Your answer must be an exact transcription of every entry.

Recorded data:
--*--

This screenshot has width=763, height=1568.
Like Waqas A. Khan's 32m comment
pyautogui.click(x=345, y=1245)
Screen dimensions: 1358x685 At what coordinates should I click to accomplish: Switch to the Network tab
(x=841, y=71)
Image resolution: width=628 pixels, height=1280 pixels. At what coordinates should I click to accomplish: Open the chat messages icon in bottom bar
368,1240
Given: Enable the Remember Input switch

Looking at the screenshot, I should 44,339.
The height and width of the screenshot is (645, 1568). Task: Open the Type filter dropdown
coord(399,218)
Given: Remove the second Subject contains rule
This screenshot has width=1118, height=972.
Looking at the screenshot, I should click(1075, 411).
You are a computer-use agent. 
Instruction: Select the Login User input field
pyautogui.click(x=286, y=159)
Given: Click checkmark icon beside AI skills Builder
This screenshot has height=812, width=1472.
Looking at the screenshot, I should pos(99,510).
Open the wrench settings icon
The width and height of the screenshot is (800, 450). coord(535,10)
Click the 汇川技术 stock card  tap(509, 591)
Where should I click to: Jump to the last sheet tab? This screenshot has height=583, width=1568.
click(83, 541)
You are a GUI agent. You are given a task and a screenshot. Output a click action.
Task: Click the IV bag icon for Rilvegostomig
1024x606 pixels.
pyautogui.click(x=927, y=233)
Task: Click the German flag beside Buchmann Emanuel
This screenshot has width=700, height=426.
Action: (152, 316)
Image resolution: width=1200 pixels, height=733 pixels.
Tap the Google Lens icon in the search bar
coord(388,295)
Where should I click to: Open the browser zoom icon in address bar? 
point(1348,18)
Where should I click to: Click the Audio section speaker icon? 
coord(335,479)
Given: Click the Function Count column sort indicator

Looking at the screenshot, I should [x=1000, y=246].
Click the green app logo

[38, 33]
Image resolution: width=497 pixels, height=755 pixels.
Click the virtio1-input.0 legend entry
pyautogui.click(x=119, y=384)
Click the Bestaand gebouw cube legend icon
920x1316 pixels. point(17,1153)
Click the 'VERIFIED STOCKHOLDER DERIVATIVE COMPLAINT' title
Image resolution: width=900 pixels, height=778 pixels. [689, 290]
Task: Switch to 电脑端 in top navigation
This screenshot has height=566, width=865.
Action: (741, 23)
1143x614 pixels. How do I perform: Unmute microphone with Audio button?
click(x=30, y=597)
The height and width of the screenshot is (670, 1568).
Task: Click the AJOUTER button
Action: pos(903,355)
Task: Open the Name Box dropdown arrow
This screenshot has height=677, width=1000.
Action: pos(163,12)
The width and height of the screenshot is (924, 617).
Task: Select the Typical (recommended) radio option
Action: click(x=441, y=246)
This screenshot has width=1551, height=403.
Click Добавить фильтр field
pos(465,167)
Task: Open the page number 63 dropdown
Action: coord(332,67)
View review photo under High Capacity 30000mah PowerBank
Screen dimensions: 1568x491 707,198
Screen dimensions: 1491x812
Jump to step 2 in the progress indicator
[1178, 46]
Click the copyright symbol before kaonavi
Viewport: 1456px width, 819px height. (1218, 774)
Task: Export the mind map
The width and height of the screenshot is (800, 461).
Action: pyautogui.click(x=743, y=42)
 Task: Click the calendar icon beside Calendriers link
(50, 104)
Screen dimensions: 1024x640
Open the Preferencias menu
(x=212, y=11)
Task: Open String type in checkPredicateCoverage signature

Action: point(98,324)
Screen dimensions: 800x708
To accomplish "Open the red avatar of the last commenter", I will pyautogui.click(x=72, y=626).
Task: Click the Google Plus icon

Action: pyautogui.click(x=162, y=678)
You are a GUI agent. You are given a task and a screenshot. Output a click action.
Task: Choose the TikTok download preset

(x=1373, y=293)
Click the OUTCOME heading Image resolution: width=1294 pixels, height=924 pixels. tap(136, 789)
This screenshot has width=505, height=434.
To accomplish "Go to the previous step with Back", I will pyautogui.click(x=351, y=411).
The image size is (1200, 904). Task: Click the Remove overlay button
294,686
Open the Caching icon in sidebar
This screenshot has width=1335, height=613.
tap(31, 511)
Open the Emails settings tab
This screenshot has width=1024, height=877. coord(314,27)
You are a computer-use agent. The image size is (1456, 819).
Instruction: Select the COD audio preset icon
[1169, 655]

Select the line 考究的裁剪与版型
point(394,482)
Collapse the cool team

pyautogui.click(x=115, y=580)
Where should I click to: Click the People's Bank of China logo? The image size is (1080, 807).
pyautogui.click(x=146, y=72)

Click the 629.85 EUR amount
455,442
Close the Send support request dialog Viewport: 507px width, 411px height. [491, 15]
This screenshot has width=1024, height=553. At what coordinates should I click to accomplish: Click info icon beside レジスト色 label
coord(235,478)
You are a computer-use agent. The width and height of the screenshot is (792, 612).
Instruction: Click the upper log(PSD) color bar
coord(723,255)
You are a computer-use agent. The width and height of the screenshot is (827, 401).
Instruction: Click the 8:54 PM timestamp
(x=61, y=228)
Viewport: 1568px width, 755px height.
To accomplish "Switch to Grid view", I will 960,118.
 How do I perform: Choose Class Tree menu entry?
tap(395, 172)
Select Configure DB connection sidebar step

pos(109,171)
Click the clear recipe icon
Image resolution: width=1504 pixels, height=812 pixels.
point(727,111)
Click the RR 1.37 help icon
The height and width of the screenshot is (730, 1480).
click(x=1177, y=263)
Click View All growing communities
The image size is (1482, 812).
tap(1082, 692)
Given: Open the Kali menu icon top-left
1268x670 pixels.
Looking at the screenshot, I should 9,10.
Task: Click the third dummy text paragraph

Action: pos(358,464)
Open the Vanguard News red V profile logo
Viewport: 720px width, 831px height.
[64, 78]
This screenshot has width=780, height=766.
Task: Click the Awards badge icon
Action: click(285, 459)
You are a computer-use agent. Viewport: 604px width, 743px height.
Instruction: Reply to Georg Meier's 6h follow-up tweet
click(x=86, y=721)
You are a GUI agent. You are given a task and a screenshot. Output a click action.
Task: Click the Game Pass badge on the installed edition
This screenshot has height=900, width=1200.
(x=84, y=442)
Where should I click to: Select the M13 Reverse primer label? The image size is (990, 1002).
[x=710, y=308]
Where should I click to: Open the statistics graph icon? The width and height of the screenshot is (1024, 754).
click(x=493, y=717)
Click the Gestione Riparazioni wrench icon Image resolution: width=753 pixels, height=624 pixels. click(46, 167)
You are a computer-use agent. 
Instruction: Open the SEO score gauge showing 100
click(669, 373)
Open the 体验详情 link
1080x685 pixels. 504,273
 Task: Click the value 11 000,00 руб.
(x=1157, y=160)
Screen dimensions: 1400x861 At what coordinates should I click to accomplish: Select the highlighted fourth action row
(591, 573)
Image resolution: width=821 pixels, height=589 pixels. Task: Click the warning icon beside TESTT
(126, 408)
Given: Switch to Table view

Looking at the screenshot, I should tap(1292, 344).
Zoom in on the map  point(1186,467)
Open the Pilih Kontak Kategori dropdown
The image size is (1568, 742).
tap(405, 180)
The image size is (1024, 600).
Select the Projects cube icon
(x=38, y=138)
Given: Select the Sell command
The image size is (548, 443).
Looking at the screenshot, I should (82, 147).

--*--

**Result of this task**
This screenshot has width=763, height=1568.
Like Waqas A. Khan's 32m comment
pyautogui.click(x=345, y=1245)
Screen dimensions: 1358x685 At what coordinates should I click to accomplish: Switch to the Network tab
(x=841, y=71)
Image resolution: width=628 pixels, height=1280 pixels. At what coordinates should I click to accomplish: Open the chat messages icon in bottom bar
368,1240
Given: Enable the Remember Input switch

Looking at the screenshot, I should 44,339.
The height and width of the screenshot is (645, 1568). Task: Open the Type filter dropdown
coord(399,218)
Given: Remove the second Subject contains rule
This screenshot has width=1118, height=972.
Looking at the screenshot, I should click(1075, 411).
You are a computer-use agent. 
Instruction: Select the Login User input field
pyautogui.click(x=286, y=159)
Given: Click checkmark icon beside AI skills Builder
This screenshot has height=812, width=1472.
Looking at the screenshot, I should pos(99,510).
Open the wrench settings icon
The width and height of the screenshot is (800, 450). coord(535,10)
Click the 汇川技术 stock card  tap(509, 591)
Where should I click to: Jump to the last sheet tab? This screenshot has height=583, width=1568.
click(83, 541)
You are a GUI agent. You are given a task and a screenshot. Output a click action.
Task: Click the IV bag icon for Rilvegostomig
1024x606 pixels.
pyautogui.click(x=927, y=233)
Task: Click the German flag beside Buchmann Emanuel
This screenshot has width=700, height=426.
Action: (152, 316)
Image resolution: width=1200 pixels, height=733 pixels.
Tap the Google Lens icon in the search bar
coord(388,295)
Where should I click to: Open the browser zoom icon in address bar? 
point(1348,18)
Where should I click to: Click the Audio section speaker icon? 
coord(335,479)
Given: Click the Function Count column sort indicator

Looking at the screenshot, I should [x=1000, y=246].
Click the green app logo

[38, 33]
Image resolution: width=497 pixels, height=755 pixels.
Click the virtio1-input.0 legend entry
pyautogui.click(x=119, y=384)
Click the Bestaand gebouw cube legend icon
920x1316 pixels. point(17,1153)
Click the 'VERIFIED STOCKHOLDER DERIVATIVE COMPLAINT' title
Image resolution: width=900 pixels, height=778 pixels. [689, 290]
Task: Switch to 电脑端 in top navigation
This screenshot has height=566, width=865.
Action: (741, 23)
1143x614 pixels. How do I perform: Unmute microphone with Audio button?
click(x=30, y=597)
The height and width of the screenshot is (670, 1568).
Task: Click the AJOUTER button
Action: pos(903,355)
Task: Open the Name Box dropdown arrow
This screenshot has height=677, width=1000.
Action: pos(163,12)
The width and height of the screenshot is (924, 617).
Task: Select the Typical (recommended) radio option
Action: click(x=441, y=246)
This screenshot has width=1551, height=403.
Click Добавить фильтр field
pos(465,167)
Task: Open the page number 63 dropdown
Action: coord(332,67)
View review photo under High Capacity 30000mah PowerBank
Screen dimensions: 1568x491 707,198
Screen dimensions: 1491x812
Jump to step 2 in the progress indicator
[1178, 46]
Click the copyright symbol before kaonavi
Viewport: 1456px width, 819px height. (1218, 774)
Task: Export the mind map
The width and height of the screenshot is (800, 461).
Action: pyautogui.click(x=743, y=42)
 Task: Click the calendar icon beside Calendriers link
(50, 104)
Screen dimensions: 1024x640
Open the Preferencias menu
(x=212, y=11)
Task: Open String type in checkPredicateCoverage signature

Action: point(98,324)
Screen dimensions: 800x708
To accomplish "Open the red avatar of the last commenter", I will pyautogui.click(x=72, y=626).
Task: Click the Google Plus icon

Action: pyautogui.click(x=162, y=678)
You are a GUI agent. You are given a task and a screenshot. Output a click action.
Task: Choose the TikTok download preset

(x=1373, y=293)
Click the OUTCOME heading Image resolution: width=1294 pixels, height=924 pixels. tap(136, 789)
This screenshot has width=505, height=434.
To accomplish "Go to the previous step with Back", I will pyautogui.click(x=351, y=411).
The image size is (1200, 904). Task: Click the Remove overlay button
294,686
Open the Caching icon in sidebar
This screenshot has width=1335, height=613.
tap(31, 511)
Open the Emails settings tab
This screenshot has width=1024, height=877. coord(314,27)
You are a computer-use agent. The image size is (1456, 819).
Instruction: Select the COD audio preset icon
[1169, 655]

Select the line 考究的裁剪与版型
point(394,482)
Collapse the cool team

pyautogui.click(x=115, y=580)
Where should I click to: Click the People's Bank of China logo? The image size is (1080, 807).
pyautogui.click(x=146, y=72)

Click the 629.85 EUR amount
455,442
Close the Send support request dialog Viewport: 507px width, 411px height. [491, 15]
This screenshot has width=1024, height=553. At what coordinates should I click to accomplish: Click info icon beside レジスト色 label
coord(235,478)
You are a computer-use agent. The width and height of the screenshot is (792, 612).
Instruction: Click the upper log(PSD) color bar
coord(723,255)
You are a computer-use agent. The width and height of the screenshot is (827, 401).
Instruction: Click the 8:54 PM timestamp
(x=61, y=228)
Viewport: 1568px width, 755px height.
To accomplish "Switch to Grid view", I will 960,118.
 How do I perform: Choose Class Tree menu entry?
tap(395, 172)
Select Configure DB connection sidebar step

pos(109,171)
Click the clear recipe icon
Image resolution: width=1504 pixels, height=812 pixels.
point(727,111)
Click the RR 1.37 help icon
The height and width of the screenshot is (730, 1480).
click(x=1177, y=263)
Click View All growing communities
The image size is (1482, 812).
tap(1082, 692)
Given: Open the Kali menu icon top-left
1268x670 pixels.
Looking at the screenshot, I should 9,10.
Task: Click the third dummy text paragraph

Action: pos(358,464)
Open the Vanguard News red V profile logo
Viewport: 720px width, 831px height.
[64, 78]
This screenshot has width=780, height=766.
Task: Click the Awards badge icon
Action: click(285, 459)
You are a computer-use agent. Viewport: 604px width, 743px height.
Instruction: Reply to Georg Meier's 6h follow-up tweet
click(x=86, y=721)
You are a GUI agent. You are given a task and a screenshot. Output a click action.
Task: Click the Game Pass badge on the installed edition
This screenshot has height=900, width=1200.
(x=84, y=442)
Where should I click to: Select the M13 Reverse primer label? The image size is (990, 1002).
[x=710, y=308]
Where should I click to: Open the statistics graph icon? The width and height of the screenshot is (1024, 754).
click(x=493, y=717)
Click the Gestione Riparazioni wrench icon Image resolution: width=753 pixels, height=624 pixels. click(46, 167)
You are a computer-use agent. 
Instruction: Open the SEO score gauge showing 100
click(669, 373)
Open the 体验详情 link
1080x685 pixels. 504,273
 Task: Click the value 11 000,00 руб.
(x=1157, y=160)
Screen dimensions: 1400x861 At what coordinates should I click to accomplish: Select the highlighted fourth action row
(591, 573)
Image resolution: width=821 pixels, height=589 pixels. Task: Click the warning icon beside TESTT
(126, 408)
Given: Switch to Table view

Looking at the screenshot, I should tap(1292, 344).
Zoom in on the map  point(1186,467)
Open the Pilih Kontak Kategori dropdown
The image size is (1568, 742).
tap(405, 180)
The image size is (1024, 600).
Select the Projects cube icon
(x=38, y=138)
Given: Select the Sell command
The image size is (548, 443).
Looking at the screenshot, I should (82, 147).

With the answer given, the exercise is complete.